Still, the question persists: Who might these “certain persons” be? A few possibilities:
Gnostics. Although Gnosticism did not blossom fully until the second century, these interlopers may have fired “the opening shots in the fateful struggle between the Church and Gnosticism,” according to J.N.D. Kelly, who sees “Gnostic colouring” in their libertinism and suspects they embraced Christological heresy.
Jude’s mention of Cain (v. 11) may indicate the false teachers are part of the Gnostic Cainite sect that lived immorally.

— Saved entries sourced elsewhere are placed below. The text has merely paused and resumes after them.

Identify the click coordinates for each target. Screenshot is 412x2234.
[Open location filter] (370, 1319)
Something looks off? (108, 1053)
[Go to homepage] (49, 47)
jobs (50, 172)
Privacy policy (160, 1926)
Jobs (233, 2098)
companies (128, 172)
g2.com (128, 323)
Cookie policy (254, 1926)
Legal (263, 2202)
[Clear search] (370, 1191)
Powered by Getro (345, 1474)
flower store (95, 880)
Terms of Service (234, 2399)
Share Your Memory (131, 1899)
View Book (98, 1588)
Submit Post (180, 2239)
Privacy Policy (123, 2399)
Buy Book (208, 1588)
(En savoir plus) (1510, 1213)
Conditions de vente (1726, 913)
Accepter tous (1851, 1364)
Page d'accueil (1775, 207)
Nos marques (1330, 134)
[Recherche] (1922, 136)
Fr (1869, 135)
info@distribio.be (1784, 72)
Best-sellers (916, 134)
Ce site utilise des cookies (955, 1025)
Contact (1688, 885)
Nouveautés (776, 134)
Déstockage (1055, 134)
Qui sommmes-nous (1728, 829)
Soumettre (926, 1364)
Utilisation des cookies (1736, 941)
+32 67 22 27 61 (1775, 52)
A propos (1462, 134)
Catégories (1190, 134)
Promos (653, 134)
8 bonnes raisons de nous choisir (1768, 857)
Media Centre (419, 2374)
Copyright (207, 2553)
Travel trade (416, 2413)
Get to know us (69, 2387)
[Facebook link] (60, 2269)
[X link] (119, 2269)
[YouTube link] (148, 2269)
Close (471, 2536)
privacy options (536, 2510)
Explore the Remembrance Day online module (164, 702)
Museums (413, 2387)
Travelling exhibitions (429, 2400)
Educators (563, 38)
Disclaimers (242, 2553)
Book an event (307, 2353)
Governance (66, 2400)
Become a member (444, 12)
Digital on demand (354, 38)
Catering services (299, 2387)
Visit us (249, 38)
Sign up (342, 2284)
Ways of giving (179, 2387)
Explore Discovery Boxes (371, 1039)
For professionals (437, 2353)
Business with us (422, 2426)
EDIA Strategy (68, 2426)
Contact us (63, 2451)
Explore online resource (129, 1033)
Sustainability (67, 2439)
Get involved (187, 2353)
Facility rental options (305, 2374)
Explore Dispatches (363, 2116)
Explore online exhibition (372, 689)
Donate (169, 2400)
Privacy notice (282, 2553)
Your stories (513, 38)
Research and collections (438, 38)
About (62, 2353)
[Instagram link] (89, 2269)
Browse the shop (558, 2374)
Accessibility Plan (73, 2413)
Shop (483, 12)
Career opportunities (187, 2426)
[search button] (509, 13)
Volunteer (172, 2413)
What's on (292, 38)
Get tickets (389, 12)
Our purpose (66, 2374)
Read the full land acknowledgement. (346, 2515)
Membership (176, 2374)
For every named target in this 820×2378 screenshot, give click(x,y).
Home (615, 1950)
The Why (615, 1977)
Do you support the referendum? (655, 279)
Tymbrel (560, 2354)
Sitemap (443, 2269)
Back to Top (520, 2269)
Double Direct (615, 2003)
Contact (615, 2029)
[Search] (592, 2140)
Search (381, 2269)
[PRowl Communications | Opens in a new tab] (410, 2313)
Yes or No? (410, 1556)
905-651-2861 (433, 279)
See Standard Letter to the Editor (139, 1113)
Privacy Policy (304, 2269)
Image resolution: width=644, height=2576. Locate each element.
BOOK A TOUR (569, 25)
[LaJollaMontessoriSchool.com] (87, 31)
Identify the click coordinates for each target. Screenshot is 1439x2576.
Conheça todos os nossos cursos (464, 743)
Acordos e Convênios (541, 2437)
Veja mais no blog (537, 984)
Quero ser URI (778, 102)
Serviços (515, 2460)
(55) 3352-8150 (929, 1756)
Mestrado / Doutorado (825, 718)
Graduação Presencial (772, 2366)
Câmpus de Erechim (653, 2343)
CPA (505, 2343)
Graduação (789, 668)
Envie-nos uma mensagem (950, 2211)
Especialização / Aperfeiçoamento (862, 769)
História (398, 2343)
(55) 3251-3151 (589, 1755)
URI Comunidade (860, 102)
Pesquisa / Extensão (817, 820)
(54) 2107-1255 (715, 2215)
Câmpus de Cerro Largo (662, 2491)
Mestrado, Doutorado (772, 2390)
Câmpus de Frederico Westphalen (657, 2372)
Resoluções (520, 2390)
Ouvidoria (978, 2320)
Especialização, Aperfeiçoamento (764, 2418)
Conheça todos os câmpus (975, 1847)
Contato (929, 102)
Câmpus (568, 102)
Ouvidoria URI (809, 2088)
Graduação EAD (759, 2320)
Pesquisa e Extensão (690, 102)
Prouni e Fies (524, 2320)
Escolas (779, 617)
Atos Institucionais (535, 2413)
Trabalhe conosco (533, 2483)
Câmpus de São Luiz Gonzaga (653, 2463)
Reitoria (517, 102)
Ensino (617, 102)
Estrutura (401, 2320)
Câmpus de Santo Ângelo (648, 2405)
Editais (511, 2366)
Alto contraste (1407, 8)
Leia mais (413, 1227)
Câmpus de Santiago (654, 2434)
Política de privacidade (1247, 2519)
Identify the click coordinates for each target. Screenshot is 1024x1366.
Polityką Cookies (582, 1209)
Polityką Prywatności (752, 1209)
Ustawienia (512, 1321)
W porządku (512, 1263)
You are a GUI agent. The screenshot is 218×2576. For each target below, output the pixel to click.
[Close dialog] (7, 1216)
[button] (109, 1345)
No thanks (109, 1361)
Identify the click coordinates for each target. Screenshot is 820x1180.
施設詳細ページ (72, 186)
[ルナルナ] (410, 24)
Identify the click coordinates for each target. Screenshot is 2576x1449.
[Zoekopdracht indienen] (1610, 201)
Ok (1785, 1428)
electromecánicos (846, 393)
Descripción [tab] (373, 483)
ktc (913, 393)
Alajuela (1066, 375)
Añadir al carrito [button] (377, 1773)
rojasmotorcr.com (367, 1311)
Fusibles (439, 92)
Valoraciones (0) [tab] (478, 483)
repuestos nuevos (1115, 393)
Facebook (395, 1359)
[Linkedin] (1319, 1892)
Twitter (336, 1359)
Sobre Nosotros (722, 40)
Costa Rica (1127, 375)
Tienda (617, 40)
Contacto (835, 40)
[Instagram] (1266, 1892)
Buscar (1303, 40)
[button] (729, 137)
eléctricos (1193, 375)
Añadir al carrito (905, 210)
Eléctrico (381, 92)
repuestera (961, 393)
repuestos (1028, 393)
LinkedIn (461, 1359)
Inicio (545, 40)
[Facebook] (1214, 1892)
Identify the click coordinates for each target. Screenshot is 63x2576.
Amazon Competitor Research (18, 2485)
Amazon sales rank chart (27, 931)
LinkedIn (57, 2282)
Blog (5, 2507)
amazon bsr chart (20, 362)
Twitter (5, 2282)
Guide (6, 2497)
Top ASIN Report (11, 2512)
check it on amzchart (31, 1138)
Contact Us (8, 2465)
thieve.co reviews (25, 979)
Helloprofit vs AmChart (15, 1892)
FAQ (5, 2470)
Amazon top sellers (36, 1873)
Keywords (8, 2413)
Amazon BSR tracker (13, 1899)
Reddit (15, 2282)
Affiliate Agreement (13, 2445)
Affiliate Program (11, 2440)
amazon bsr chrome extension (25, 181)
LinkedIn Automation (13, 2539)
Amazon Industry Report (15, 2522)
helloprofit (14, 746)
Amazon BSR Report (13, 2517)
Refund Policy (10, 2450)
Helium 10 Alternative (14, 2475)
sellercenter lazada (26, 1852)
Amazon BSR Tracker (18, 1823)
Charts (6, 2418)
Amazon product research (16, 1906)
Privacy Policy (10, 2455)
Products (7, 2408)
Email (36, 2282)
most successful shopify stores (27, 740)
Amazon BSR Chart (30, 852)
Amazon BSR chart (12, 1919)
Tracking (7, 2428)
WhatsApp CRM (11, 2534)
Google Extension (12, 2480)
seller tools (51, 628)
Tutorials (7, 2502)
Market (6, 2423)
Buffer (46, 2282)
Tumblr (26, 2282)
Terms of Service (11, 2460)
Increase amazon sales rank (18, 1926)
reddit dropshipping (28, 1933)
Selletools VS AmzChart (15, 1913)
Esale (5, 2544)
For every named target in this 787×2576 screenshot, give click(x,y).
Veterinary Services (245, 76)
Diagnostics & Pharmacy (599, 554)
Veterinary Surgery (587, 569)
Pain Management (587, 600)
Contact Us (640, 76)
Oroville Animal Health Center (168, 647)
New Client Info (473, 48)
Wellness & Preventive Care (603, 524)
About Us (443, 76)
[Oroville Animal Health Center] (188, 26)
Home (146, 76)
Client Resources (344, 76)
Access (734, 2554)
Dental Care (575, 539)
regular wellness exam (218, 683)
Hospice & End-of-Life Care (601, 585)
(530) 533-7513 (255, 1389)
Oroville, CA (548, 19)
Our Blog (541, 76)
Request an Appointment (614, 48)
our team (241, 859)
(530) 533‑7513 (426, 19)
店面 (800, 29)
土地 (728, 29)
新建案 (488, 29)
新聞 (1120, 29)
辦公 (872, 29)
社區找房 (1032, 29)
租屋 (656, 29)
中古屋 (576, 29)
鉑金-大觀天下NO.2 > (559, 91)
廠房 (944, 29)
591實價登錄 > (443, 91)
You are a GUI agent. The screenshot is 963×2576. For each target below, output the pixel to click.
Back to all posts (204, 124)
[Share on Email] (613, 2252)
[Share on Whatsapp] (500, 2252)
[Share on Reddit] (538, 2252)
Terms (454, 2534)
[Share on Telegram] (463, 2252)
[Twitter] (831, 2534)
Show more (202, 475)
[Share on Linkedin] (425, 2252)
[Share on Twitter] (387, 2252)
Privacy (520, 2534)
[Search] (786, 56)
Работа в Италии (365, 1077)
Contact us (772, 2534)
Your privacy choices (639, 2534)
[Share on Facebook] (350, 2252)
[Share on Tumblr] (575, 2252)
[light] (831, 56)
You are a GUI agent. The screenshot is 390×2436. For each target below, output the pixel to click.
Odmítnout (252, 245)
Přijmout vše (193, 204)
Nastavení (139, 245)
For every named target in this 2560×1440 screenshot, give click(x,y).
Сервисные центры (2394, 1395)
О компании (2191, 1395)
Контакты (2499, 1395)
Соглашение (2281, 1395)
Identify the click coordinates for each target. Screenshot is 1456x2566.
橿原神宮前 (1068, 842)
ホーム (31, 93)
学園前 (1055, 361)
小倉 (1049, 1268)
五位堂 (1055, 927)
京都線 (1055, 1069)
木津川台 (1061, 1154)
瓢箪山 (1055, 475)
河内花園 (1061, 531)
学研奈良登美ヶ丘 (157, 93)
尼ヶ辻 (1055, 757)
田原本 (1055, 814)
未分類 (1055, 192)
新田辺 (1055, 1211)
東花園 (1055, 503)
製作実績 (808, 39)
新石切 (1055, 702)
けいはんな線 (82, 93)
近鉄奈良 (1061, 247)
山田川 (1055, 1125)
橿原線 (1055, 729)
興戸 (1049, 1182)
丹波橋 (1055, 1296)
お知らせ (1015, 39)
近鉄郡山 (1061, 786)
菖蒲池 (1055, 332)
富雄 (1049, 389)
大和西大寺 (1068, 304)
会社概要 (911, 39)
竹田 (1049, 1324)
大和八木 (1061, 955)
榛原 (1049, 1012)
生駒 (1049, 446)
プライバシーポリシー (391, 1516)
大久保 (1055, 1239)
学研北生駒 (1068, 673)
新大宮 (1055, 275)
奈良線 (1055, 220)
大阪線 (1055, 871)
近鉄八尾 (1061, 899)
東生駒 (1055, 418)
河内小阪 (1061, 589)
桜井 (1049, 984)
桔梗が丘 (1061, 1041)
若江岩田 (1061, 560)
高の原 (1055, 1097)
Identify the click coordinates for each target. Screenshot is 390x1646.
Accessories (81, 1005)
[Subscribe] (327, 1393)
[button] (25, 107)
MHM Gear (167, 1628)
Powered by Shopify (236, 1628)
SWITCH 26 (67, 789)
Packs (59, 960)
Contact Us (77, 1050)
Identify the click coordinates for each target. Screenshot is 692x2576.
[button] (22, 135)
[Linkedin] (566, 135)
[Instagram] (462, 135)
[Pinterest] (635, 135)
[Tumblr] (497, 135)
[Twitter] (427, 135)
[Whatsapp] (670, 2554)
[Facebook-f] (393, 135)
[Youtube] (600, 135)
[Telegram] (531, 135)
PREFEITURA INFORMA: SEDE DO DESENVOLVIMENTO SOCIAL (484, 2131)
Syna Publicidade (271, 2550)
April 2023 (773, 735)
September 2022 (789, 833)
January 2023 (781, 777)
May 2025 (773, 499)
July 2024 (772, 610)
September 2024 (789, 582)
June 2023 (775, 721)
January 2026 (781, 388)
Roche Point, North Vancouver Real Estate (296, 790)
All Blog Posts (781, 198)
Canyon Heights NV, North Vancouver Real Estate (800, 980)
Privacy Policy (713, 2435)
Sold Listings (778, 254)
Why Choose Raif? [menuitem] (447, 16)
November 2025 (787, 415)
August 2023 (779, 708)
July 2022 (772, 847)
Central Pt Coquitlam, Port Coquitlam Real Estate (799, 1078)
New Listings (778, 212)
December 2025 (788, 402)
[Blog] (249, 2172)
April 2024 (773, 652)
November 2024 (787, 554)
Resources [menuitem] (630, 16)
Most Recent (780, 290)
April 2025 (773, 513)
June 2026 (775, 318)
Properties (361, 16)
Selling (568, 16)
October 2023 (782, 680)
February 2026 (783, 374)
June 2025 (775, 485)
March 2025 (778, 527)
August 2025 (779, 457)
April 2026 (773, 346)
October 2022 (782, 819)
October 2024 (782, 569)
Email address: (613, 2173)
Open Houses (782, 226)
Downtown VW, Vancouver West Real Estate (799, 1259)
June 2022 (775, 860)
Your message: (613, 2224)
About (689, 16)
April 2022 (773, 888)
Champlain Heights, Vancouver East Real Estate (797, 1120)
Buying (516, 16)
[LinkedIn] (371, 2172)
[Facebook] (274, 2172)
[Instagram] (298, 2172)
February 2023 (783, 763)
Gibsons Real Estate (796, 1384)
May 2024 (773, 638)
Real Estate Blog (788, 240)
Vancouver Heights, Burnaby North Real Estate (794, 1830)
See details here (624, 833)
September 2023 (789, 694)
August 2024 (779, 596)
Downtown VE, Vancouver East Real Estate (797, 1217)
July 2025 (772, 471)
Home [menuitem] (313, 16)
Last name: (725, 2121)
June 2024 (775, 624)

Libertines. These sexually immoral people bow to no authority and recognize no moral absolutes. Jude exposes them as ungodly, promiscuous, doctrinally unstable, dreamers, defilers of the flesh, despisers of authority, blasphemers, brute beasts, and the list goes on. These false teachers, while offering little evidence of Gnostic Christology, nevertheless deny Christ’s Lordship by the way they live. It’s likely they revile angels, not because they feel superior to them, but because angels, as mediators of the law, uphold moral standards that confront their antinomian lifestyles.
Pneumatics. These ecstatic seers claim to receive heavenly visions, thus they despise angels because they fancy themselves above them as spiritual elites. Just as the angels who sinned (v.6) breached their created boundaries to inhabit earth, the pneumatics, through ecstatic visions, try to transcend their created sphere of the physical realm to participate in the heavenly world. With a strong emphasis on grace and the Holy Spirit – but little spiritual maturity to match – they see themselves as exalted above angelic beings.
Judaizers. The term “Judaizer” is used in a theological sense to describe the opponents of Paul and Barnabus at the Jerusalem Council (Acts 15), as well as “false brothers smuggled in” to preach “another gospel” in the churches of Galatia (see Gal. 2:4, 12; 6:12). In this sense, the term refers to Jewish Christians who seek to induce Gentiles to observe Jewish religious customs, limiting the admission of Gentiles into the covenant people of God through circumcision and keeping the ceremonial law.
Nicolaitans. Very little is known of this group apart from what we read in Rev. 2:6, 15.
There are two main views concerning the Nicolaitans. The first view holds that they are an early Christian cult that either follows or perverts the teachings of Nicolas, one of the seven men chosen as deacons by the congregation in Acts 6:5. The second view understands the designation “Nicolaitan” as denoting the error of creating an unnatural distinction between the clergy and the laity.
In any case, evidence from Scripture and early-church leaders indicates that the Nicolaitans teach a doctrine of compromise; that is, total separation between Christianity and paganism is not essential.
Wandering prophets or teachers. Jude describes the false teachers as having come in by stealth, implying they have hidden their true character and motives. It also indicates they are outsiders, perhaps wandering prophets or teachers. “They are surreptitious and crafty, pretending to be godly members of the Christian church,” writes Thomas Schreiner. “Paul, similarly, criticized the Judaizers who had infiltrated the ranks of the church to spy out and destroy the liberty of those committed to the gospel (Gal. 2:3-5).”
We may never know with certainty which of these errant groups Jude has in mind. But the text gives us a clear picture of their attitudes, demeanors, lifestyles, and tactics. They are ungodly, sneaky, promiscuous, dismissive of authority, blasphemers, profiteers, self-centered, grumblers, arrogant, flatterers – and clearly unbelievers (v. 19).